The evolution of Bugatti, according to 300mph Andy Wallace


Rimac is a world leader in high-performance electrification and Porsche knows a thing or two about it too. Apparently I’m here to drive the Chiron Super Sport and revel in the staggering numbers (it eats 1000 liters of air per second at full revs and acceleration), but can we also talk about electrification?

One thing that strikes me about this Chiron is that despite two of its four turbochargers being revved low to improve response, the W16 engine still makes almost 200bhp per litre, so some lag is inevitable. . It churns and builds the way an EV, well, doesn’t.

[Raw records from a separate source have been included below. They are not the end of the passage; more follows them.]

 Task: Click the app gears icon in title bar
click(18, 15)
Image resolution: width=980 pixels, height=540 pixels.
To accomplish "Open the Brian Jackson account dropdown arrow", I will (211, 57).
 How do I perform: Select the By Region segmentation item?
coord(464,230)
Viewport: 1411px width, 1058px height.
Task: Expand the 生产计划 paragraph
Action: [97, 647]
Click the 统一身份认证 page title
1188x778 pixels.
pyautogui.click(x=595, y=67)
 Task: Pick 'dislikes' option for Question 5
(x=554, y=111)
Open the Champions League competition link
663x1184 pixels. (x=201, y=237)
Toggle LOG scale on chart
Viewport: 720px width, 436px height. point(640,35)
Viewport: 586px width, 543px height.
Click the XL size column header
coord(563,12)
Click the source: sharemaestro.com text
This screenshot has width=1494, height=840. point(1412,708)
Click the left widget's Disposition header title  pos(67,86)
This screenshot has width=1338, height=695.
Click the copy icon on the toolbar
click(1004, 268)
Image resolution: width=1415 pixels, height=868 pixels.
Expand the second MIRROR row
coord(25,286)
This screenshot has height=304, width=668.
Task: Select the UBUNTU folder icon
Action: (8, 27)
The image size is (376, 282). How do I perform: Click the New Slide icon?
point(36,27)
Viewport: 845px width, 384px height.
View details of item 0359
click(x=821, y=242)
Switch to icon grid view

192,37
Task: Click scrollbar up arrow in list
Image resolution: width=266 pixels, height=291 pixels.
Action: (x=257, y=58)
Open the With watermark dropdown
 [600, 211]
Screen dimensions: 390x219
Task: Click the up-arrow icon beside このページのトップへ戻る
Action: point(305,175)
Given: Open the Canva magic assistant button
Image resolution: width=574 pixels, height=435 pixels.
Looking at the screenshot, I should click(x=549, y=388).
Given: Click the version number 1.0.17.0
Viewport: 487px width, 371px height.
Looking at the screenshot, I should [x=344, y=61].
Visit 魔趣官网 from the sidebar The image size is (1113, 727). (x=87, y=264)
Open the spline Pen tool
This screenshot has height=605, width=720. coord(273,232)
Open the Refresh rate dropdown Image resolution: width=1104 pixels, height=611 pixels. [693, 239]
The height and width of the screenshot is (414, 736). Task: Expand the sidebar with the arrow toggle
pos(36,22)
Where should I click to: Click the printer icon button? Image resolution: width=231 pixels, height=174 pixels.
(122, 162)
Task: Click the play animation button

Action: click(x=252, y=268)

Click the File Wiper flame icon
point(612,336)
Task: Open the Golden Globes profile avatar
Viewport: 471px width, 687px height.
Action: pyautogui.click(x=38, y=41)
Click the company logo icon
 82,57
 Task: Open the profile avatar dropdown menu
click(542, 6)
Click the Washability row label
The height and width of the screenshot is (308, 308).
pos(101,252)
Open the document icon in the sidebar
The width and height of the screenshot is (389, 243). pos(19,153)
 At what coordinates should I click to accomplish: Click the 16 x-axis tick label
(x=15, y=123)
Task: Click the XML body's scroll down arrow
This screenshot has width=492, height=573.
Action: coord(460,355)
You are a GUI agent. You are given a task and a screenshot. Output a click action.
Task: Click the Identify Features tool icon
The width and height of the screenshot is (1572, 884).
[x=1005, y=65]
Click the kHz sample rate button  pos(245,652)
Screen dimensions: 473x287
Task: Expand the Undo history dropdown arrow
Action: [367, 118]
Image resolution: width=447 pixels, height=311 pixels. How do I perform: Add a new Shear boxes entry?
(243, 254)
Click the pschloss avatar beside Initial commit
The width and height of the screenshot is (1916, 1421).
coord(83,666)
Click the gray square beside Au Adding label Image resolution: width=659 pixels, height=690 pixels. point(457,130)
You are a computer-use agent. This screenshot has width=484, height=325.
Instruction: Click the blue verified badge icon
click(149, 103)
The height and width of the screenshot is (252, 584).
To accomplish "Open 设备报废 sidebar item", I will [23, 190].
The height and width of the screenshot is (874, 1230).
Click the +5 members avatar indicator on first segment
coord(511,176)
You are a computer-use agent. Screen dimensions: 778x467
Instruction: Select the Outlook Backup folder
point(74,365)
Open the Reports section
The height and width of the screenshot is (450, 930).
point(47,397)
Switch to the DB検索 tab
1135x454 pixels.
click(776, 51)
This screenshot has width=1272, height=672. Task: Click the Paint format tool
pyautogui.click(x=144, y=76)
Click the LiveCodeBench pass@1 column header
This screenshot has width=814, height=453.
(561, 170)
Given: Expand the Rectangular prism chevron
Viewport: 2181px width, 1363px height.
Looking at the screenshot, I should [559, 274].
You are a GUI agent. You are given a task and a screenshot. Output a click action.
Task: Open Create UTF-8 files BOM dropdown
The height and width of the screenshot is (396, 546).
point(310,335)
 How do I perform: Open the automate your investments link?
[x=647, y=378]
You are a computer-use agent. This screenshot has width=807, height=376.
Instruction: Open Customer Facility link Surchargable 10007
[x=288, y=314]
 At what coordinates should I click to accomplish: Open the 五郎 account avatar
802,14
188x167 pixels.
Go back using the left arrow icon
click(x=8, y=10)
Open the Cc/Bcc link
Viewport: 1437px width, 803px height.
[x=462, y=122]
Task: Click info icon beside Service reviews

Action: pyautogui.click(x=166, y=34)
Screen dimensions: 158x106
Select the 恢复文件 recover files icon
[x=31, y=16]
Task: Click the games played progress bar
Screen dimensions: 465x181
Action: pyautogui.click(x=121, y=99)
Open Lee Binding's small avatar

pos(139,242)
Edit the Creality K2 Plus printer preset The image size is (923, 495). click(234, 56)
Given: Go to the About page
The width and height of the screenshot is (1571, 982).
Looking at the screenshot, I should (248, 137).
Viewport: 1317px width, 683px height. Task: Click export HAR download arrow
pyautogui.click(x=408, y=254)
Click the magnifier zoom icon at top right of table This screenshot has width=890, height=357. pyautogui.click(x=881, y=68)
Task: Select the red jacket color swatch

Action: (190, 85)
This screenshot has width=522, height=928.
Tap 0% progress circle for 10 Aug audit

“The acceleration [of EVs] it’s huge, and they can beat all the numbers from zero to whatever,” Wallace notes, but they struggled to reach or maintain a really high top speed.

“To hit 300 mph in any car, you’re basically wide open for a few seconds,” he explains. “During that event in a combustion car, you’re going to be putting a lot of energy into the water and the oil, but the cooling systems are such that you can stabilize that temperature.

“When you draw power from the battery [in an EV] and then the inverter is converting that into the power that the motors need, the inverter is getting hot. You can draw the power for a certain period of time, but then to save yourself [from the heat], you gain a power reduction. So you don’t have it long enough to hit 300mph, although I’m sure it will happen eventually.”